**THE PROBLEM**. Reproduce verbatim the items from the line containing "Task: Click the" through the end of the items, inclusive. Omit the pictures from your output.

↓

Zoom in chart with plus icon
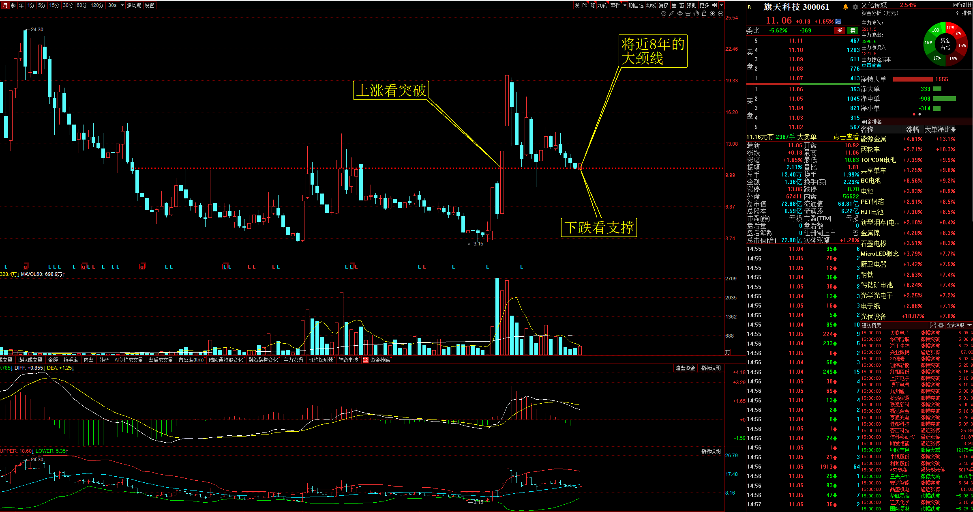tap(712, 13)
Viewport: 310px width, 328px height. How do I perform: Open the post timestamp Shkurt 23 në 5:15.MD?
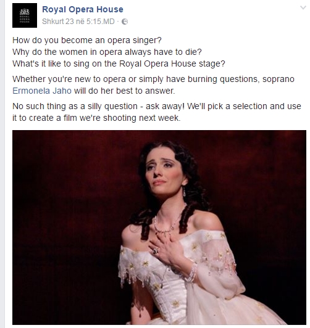(78, 22)
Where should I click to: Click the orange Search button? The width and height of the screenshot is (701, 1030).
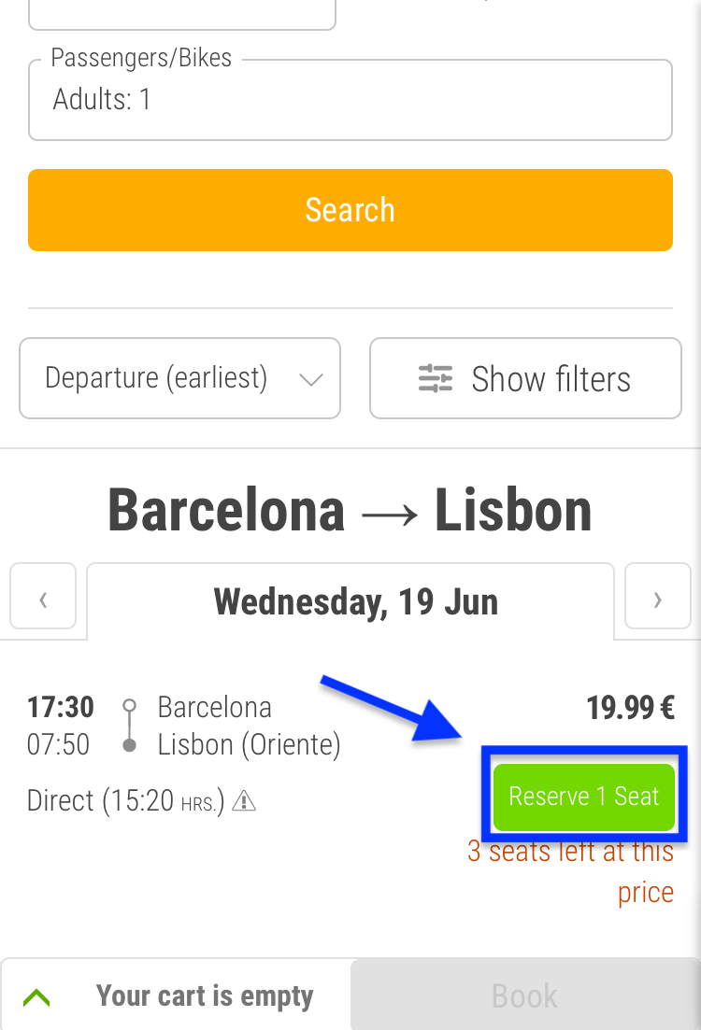(x=351, y=210)
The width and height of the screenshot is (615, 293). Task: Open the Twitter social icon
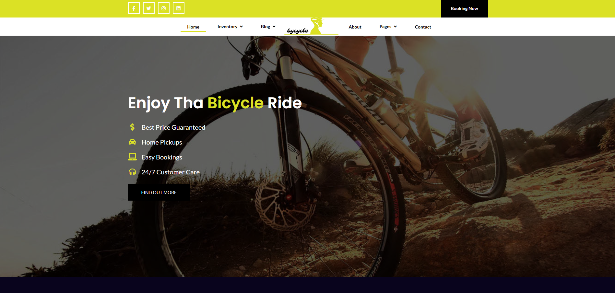coord(149,8)
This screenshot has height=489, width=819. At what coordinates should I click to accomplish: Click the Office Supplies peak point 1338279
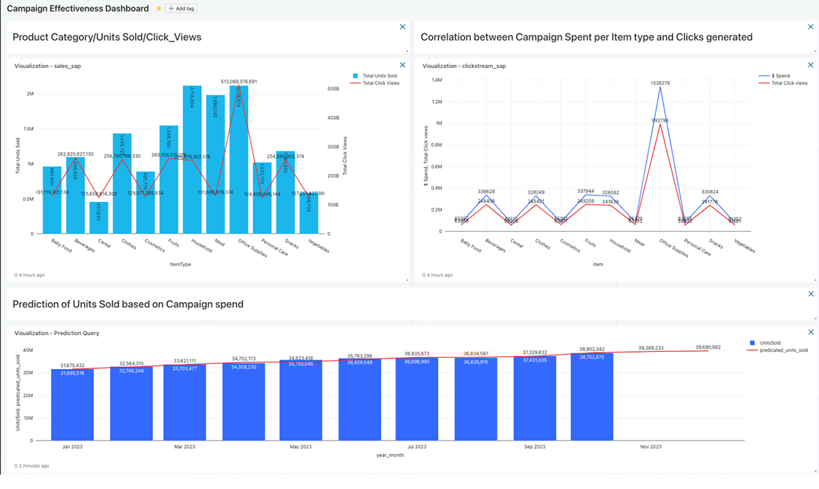[x=660, y=87]
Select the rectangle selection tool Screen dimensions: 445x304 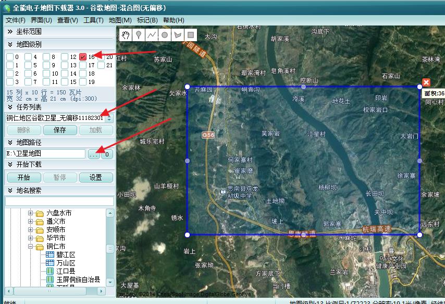coord(191,35)
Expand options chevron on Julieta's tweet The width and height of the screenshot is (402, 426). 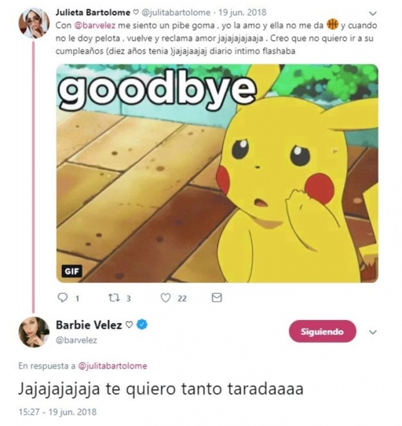point(373,13)
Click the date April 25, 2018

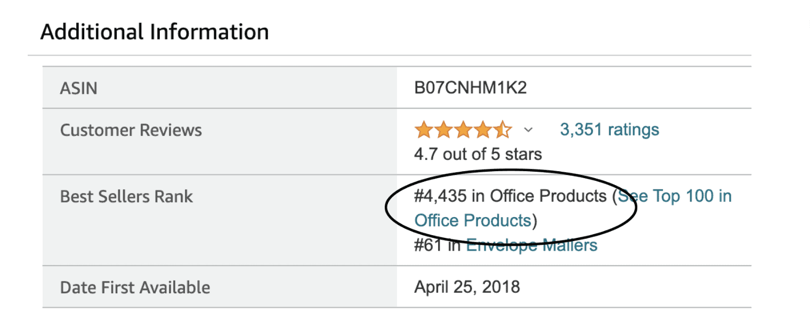pos(466,287)
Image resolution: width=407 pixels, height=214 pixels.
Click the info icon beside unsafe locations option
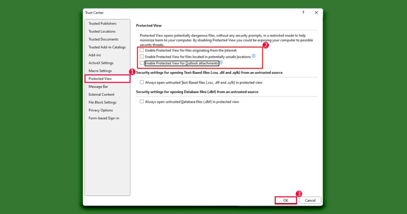(254, 56)

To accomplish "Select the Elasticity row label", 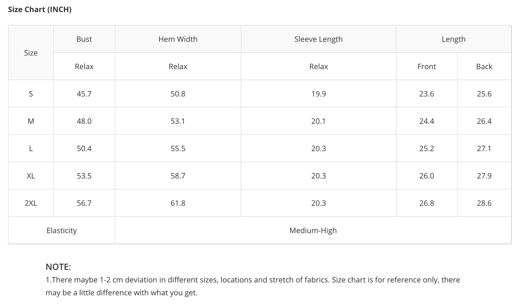I will 61,231.
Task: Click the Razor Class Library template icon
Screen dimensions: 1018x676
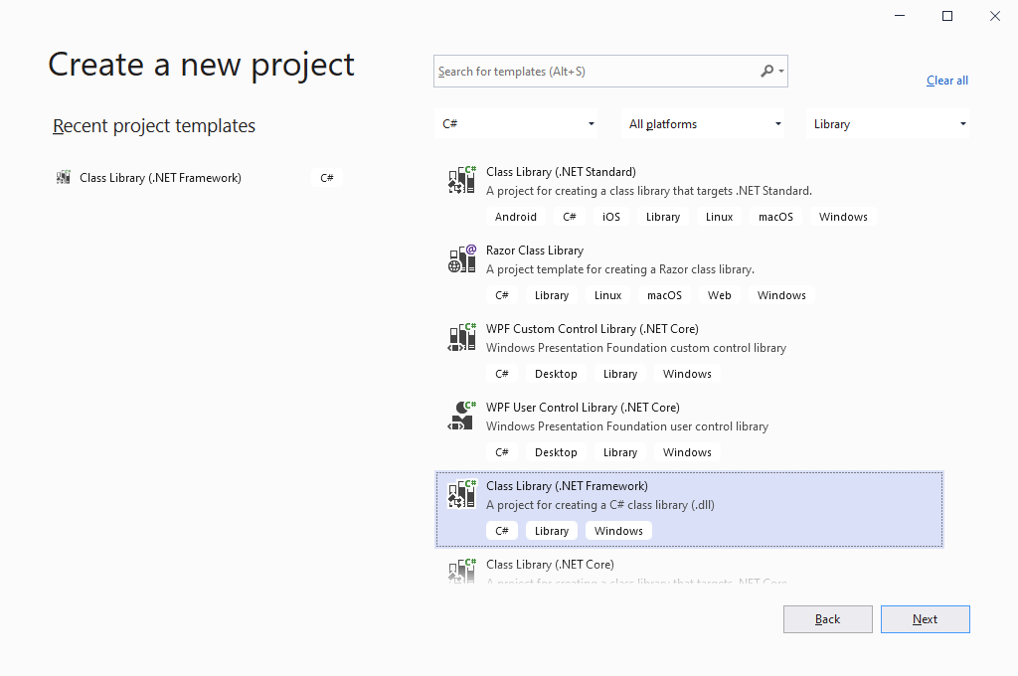Action: [462, 259]
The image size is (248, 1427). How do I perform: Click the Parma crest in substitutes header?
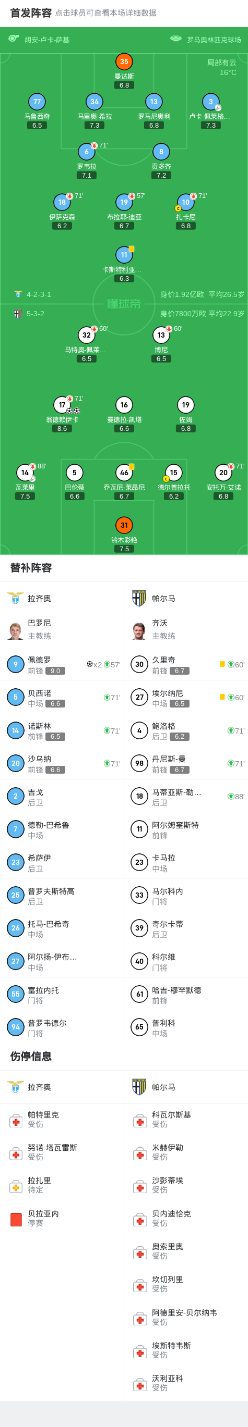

↑

**SOLUTION**.
Task: Click the Razor Class Library template icon
Screen dimensions: 1018x676
Action: [462, 259]
The image size is (248, 1427). How do I perform: Click the Parma crest in substitutes header?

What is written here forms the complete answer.